È tutt’altro che banale – e come tale poco considerato dai media e social “intelligenti” – l’ultimo intervento del blogger Angelo Bruscino su Huffington Post, imprenditore impegnato da anni nella Green Economy, scrittore e giornalista. Seguendo la nuova linea del direttore di “Huff” Mattia Feltri, è il politicamente corretto e tutte le sue (malsane) sfumature ad essere inquadrato come uno dei veri “virus” culturali presenti nella nostra realtà di tutti i giorni: dal MeToo al Blm fino alla più vasta “culture cancel” che rivendica un nuovo presente senza il passato “razzista, sessista, colonialista” e chi più ne ha ne metta.

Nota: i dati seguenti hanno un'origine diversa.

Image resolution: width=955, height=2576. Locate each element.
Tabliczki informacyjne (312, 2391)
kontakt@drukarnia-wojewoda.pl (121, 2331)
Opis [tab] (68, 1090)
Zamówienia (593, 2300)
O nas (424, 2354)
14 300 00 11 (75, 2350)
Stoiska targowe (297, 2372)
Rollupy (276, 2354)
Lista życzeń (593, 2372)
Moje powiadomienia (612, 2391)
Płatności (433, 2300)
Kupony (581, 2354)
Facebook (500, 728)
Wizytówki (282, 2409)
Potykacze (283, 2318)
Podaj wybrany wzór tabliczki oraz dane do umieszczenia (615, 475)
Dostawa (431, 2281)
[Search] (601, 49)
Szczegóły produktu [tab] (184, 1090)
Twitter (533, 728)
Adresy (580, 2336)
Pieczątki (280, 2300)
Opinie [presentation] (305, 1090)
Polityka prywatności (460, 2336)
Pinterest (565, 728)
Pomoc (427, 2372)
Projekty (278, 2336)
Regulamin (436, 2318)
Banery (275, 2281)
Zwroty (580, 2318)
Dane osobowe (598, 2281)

Ecco che Bruscino lancia una sentenza che già da sola varrebbe un approfondimento vastissimo: «Il politically correct è il vero e proprio grande fratello orwelliano della nostra epoca». Non si combatte più contro qualche idea o ideologica, ma si assiste sempre di più al giorno d’oggi a obiettivi – e richieste sanzioni “medianiche” – per stabilire quali concetti siano legittimi o meno. Ad essere minata così si rischia non solo la libertà d’espressione, ma la «libertà stessa di formulazione del pensiero, dato che pensiamo con le parole e, se le parole vengono cassate, il pensiero non è più formulabile», scrive benissimo il blogger dell’HuffPost.

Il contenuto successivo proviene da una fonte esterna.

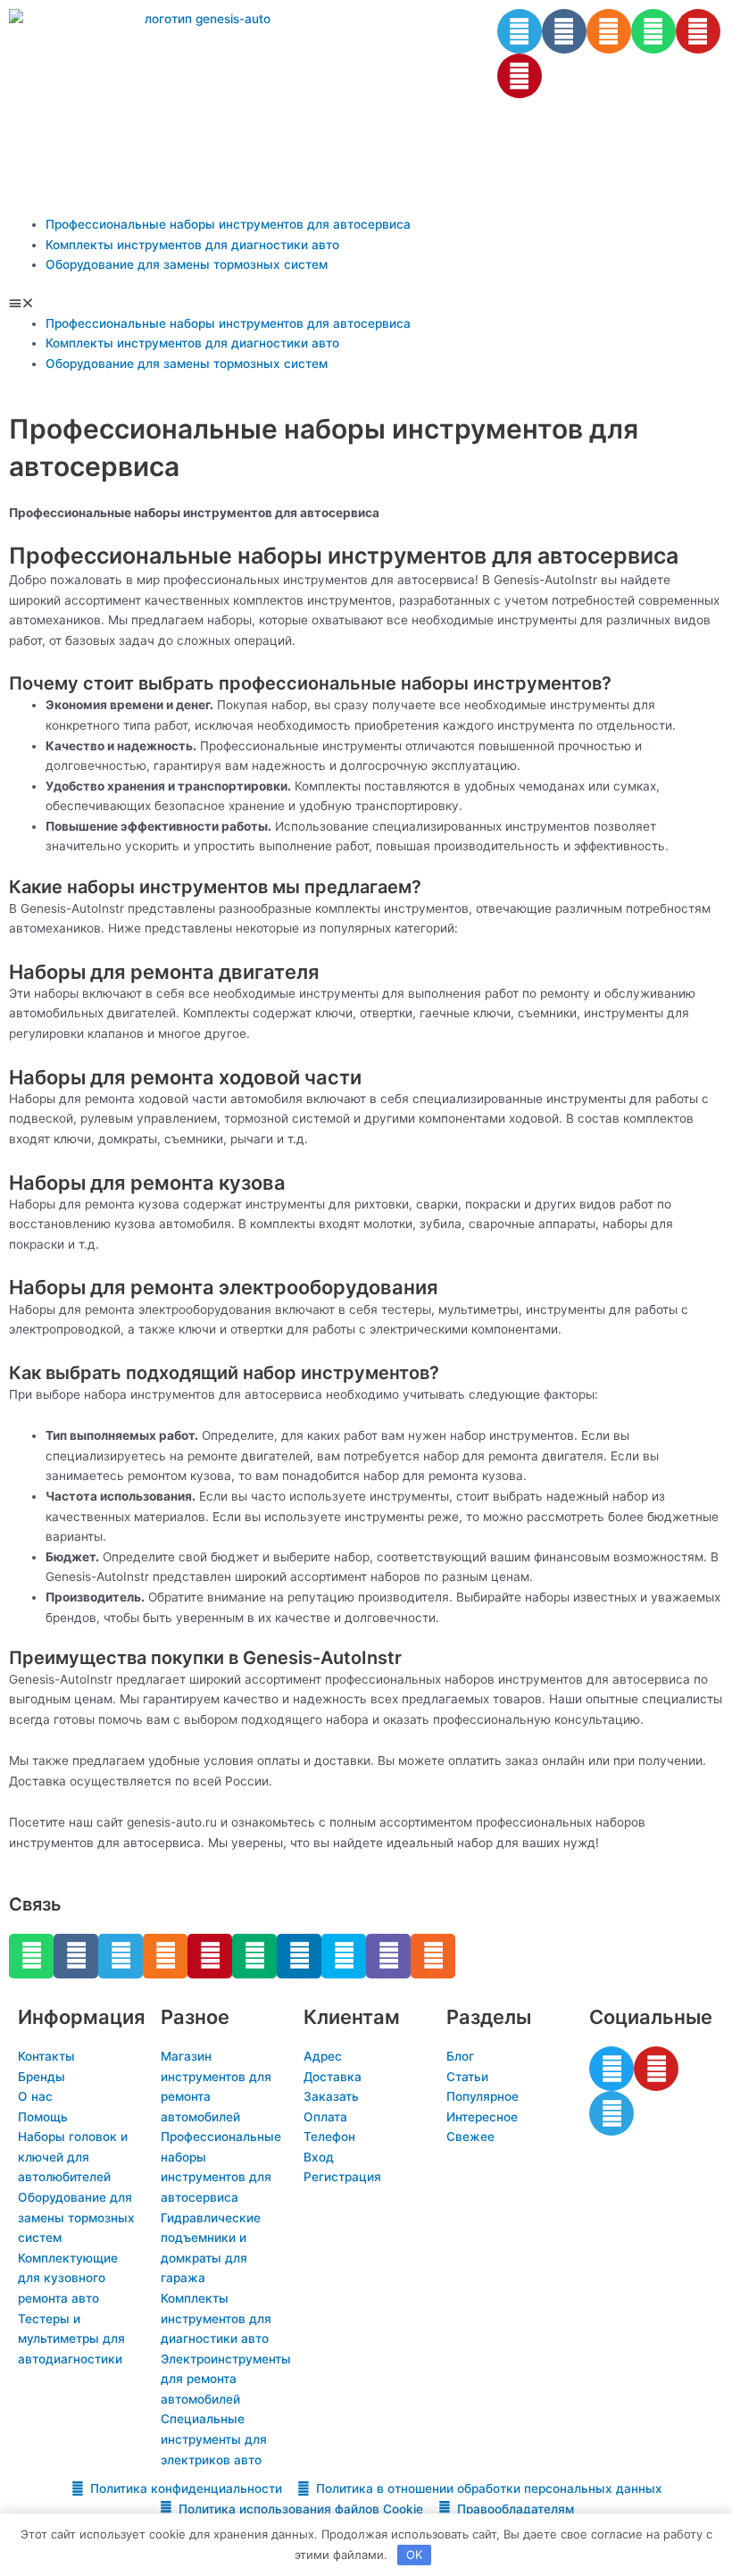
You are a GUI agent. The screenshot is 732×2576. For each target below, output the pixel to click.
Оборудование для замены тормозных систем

TRA CANCEL CULTURE E ORWELL

La cancel culture cha ha già profetizzato Orwell in “1984” – scritto però nel 1948, ndr – parte sì da buone intenzioni (combattere discriminazioni, soprusi, razzismi ecc.) ma con una battaglia che risulta nei fatti «totalitaria e illiberale». E così Bruscino si allinea all’esempio del grande (ma mai fino in fondo seguito) maestro romanziere inglese, affermando «il grande paradosso di questi movimenti è la volontà di eliminare la libertà di espressione per perseguire l’uguaglianza; ma la storia già ci ha insegnato che sono da rigettare sia le distopie mercatiste, dove la prima prevale sulla seconda, che quelle comuniste, che comprimono la libertà per inseguire l’uguaglianza».



L’odio manifestato contro l’Occidente da parti dello stesso Occidente vede la cancel culture come un pericolo molto più vasto di quanto i media non rappresentino (e spesso invece difendono): «Razzismo e sessismo non sono peculiarità della nostra civiltà, anzi è vero l’esatto opposto. Qual è lo stato delle pari opportunità fuori dall’Occidente? Ecco che la cancel culture ci conduce al paradosso in cui ci sono preti che mettono sotto accuso la “whiteness” di Cristo, mentre un cappa assordante cala sulle altre culture; e chi ponesse la questione del maschilismo nell’islam verrebbe subito tacciato di islamofobia». Un movimento come quello della cancel cultura trova grandissima “fertilitù” nelle aree liberal e progressiste, impegnate ad attaccare i sovranismi “cattivi” senza però accorgersi che l’alternativa che propongono è se non altro identica nel rischio totalitario: «la decostruzione ineguale opera solo su di noi e non sugli altri». Qui Bruscino conclude la riflessione che invitiamo però tutti a tenere il più possibile “aperta”, in modo da non perdere l’occasione di rimanere desti ai pericoli del pensiero “illiberale” mascherato da “potere dei più buoni” (come diceva uno dei più grandi “eredi” dello spirito orwelliano, Giorgio Gaber).